▶ [PROBLEM TO WORK ON]:
Your answer should hold the data exactly as given, minus any picture.

[Stored data]
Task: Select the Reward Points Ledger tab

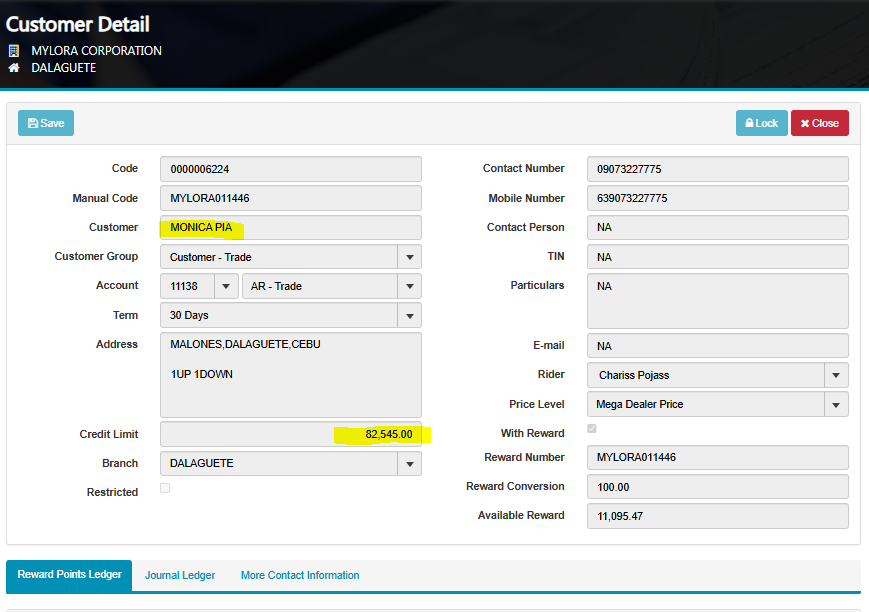Action: point(69,575)
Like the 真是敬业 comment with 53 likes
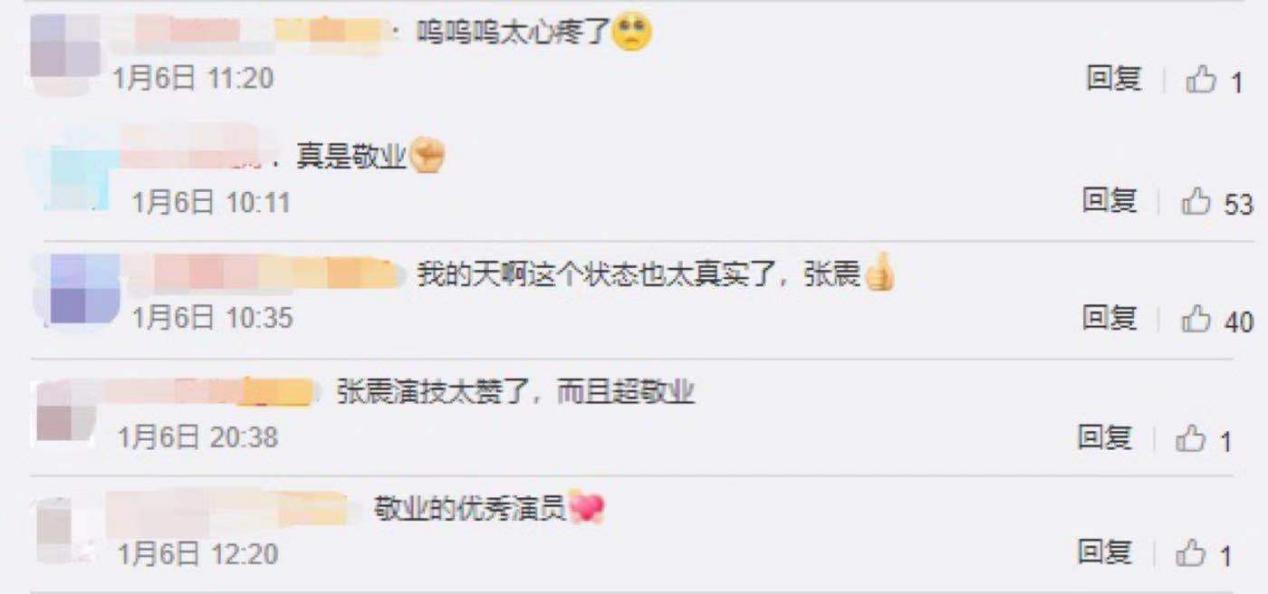Image resolution: width=1268 pixels, height=594 pixels. coord(1217,203)
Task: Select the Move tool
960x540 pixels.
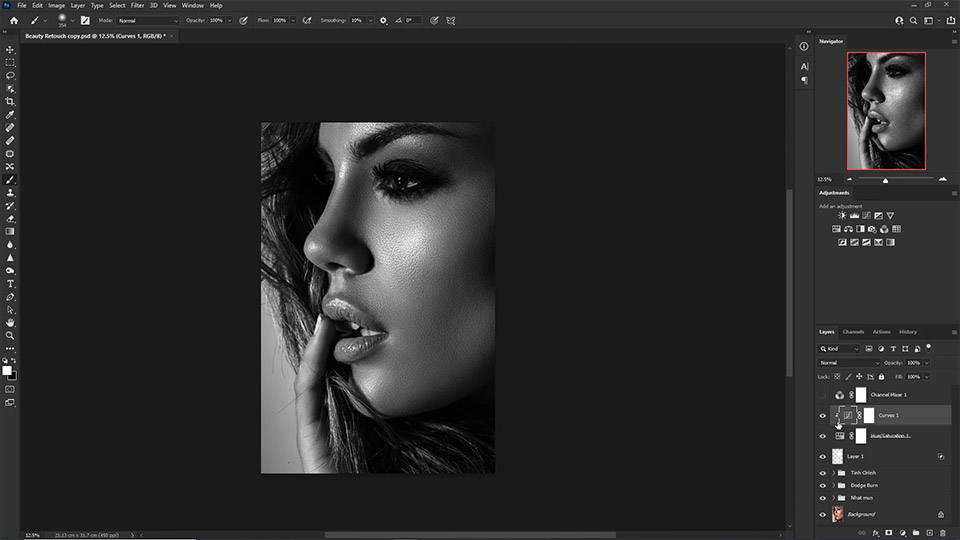Action: click(10, 49)
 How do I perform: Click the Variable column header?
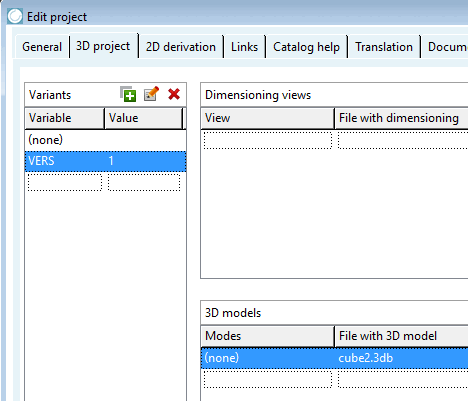[65, 118]
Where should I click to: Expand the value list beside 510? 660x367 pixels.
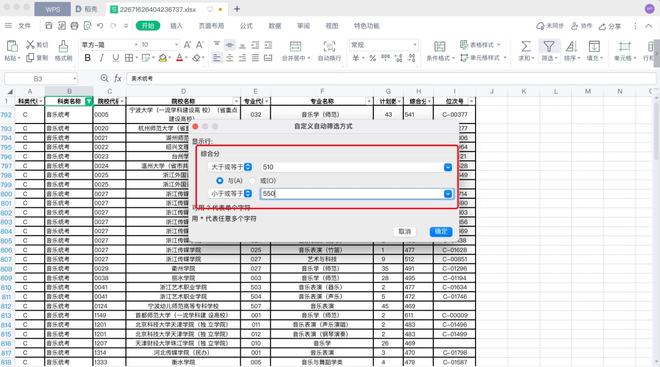coord(448,167)
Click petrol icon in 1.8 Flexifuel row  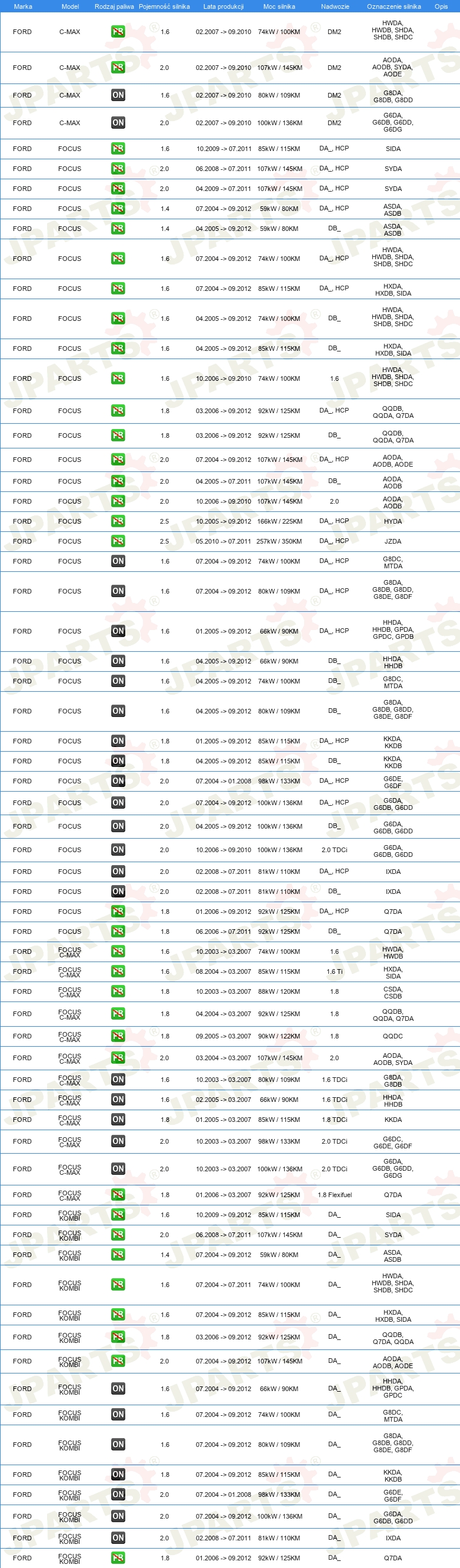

▶ [WRITTEN ANSWER]:
Task: Select the Reward Points Ledger tab

Action: point(69,575)
Like the 真是敬业 comment with 53 likes
Image resolution: width=1268 pixels, height=594 pixels. coord(1217,203)
Task: Select the Move tool
960x540 pixels.
Action: click(10, 49)
 How do I perform: Click the Variable column header?
[65, 118]
Where should I click to: Expand the value list beside 510? 660x367 pixels.
coord(448,167)
Click petrol icon in 1.8 Flexifuel row  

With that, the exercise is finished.